BlackRock, Inc. (NYSE: BLK) has expanded its suite of target maturity ETFs with the launch of the iShares® iBonds®. The new fund joins iBonds 2016-2023 Corporate and Corporate ex-Financials ETF series, which launched in 2013.
iBonds are term maturity ETFs that are designed to provide monthly income distributions and a principal repayment at expiration. iBonds can be used in many of the same portfolio applications as individual bonds.
The ETF structure provides the added benefits of diversification, professional management, exchange traded flexibility, and price transparency.
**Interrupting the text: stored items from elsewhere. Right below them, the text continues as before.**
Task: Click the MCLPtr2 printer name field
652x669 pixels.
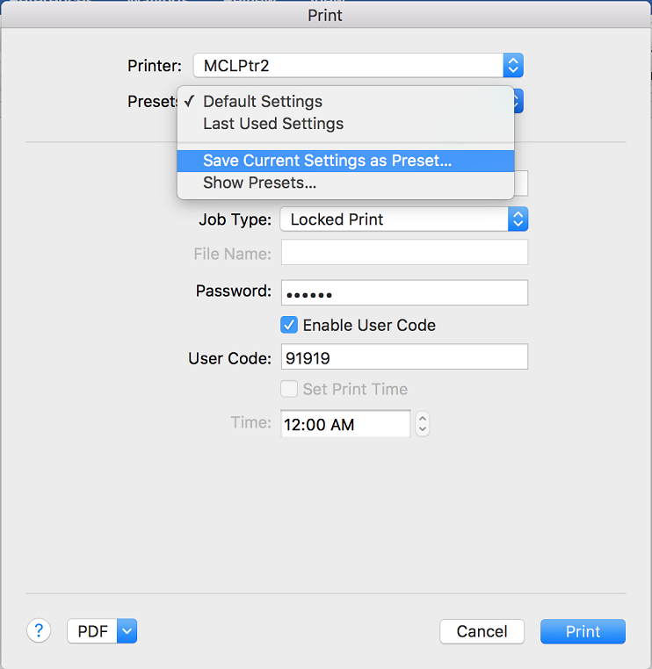Action: tap(348, 65)
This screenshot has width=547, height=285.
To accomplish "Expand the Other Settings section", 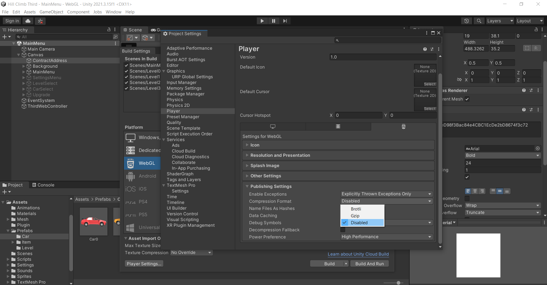I will click(x=266, y=176).
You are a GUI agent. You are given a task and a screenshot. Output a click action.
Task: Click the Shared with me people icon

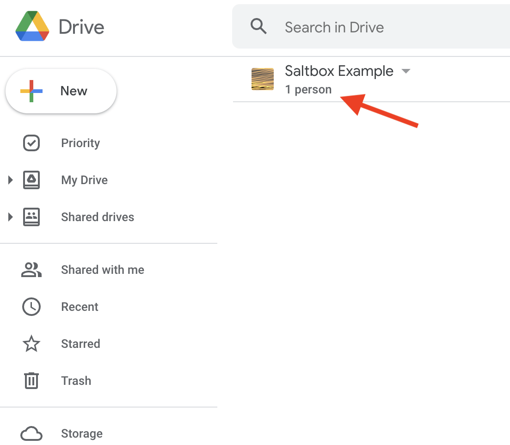tap(31, 270)
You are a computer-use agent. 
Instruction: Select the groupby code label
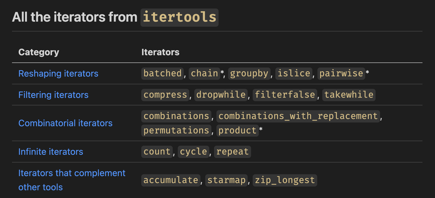(249, 73)
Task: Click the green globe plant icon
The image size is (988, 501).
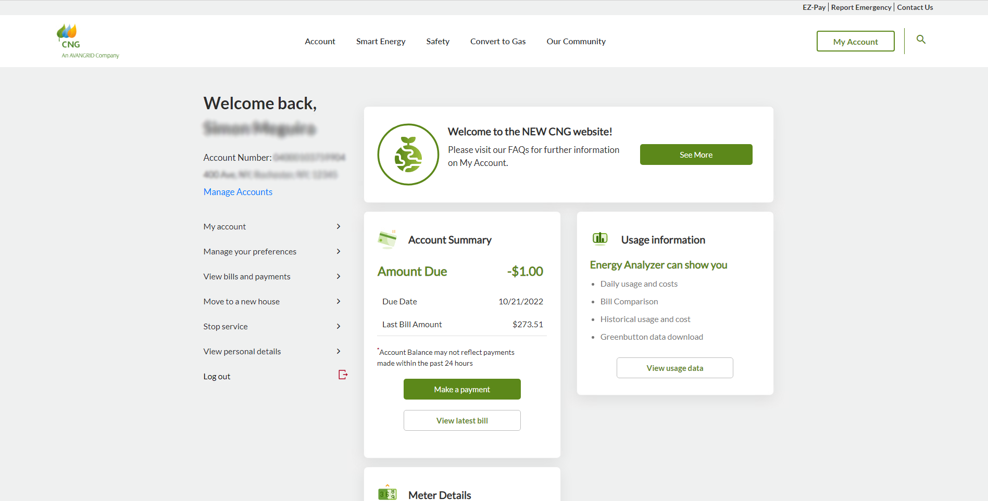Action: coord(408,155)
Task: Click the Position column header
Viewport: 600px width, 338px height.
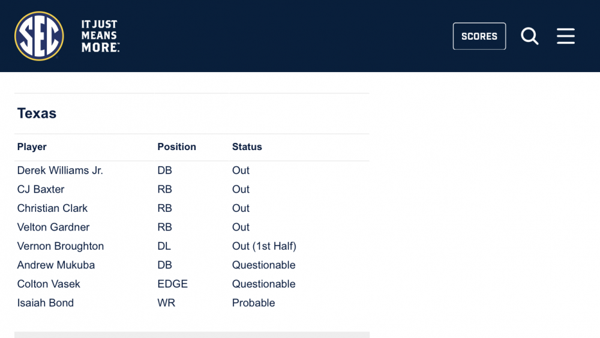Action: coord(177,147)
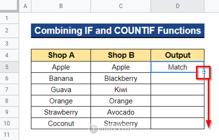Click the Shop A header cell
Image resolution: width=219 pixels, height=140 pixels.
click(61, 55)
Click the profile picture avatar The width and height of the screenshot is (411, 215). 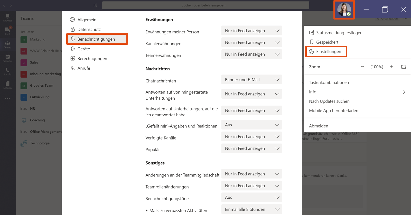click(344, 10)
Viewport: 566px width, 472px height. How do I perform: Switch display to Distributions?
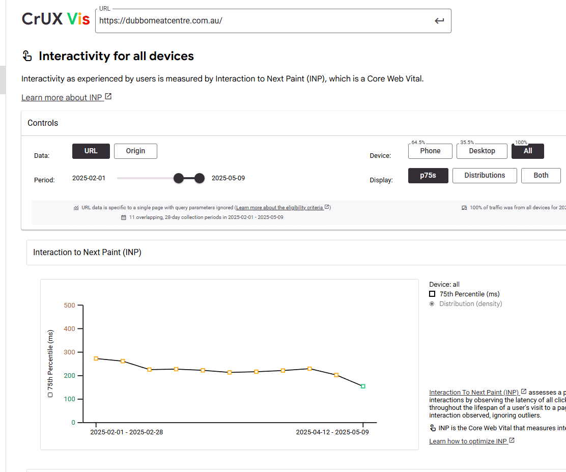[485, 176]
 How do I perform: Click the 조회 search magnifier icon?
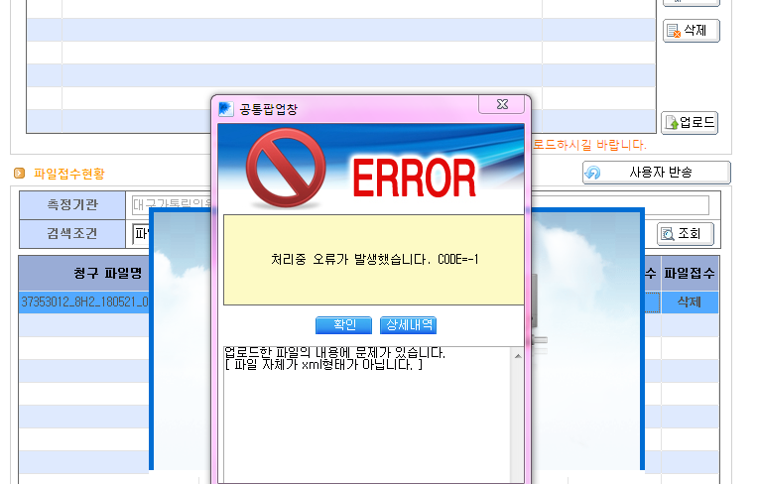(668, 234)
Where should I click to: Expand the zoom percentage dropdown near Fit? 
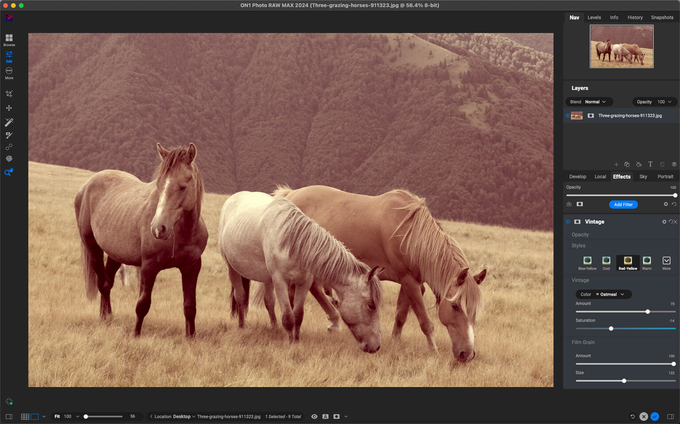(77, 416)
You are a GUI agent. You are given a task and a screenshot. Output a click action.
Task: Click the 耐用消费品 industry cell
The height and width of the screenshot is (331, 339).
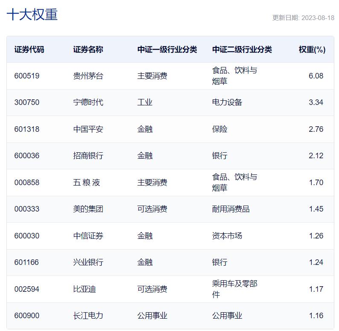pos(231,209)
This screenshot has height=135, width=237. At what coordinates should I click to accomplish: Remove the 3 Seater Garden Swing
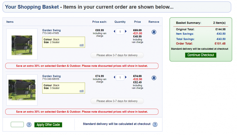(154, 78)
For investors who are concerned about rising rates, the interest rate sensitivity of the iBonds Corporate Term ETFs will decline through time as the funds approach maturity. If iBonds are held until maturity, investors can expect to experience a yield that is similar to the yield to maturity of the underlying bonds held in the ETF.
iBonds can be utilized to target and manage interest rate risk, just like with a portfolio of individual bonds. Investors can also construct a bond ladder using iBonds to help achieve a well-diversified portfolio for investments of almost any size.
As of July 31 2014, iSharesBonds® Corporate ETFs, iSharesBonds Corporate ex-Financial ETFs and iShares Muni Term Maturity ETFs were joined under a single brand, iBonds® ETFs .
The iBonds suite now includes seven Corporate, four Corporate ex-financials, and six Muni term maturity ETFs.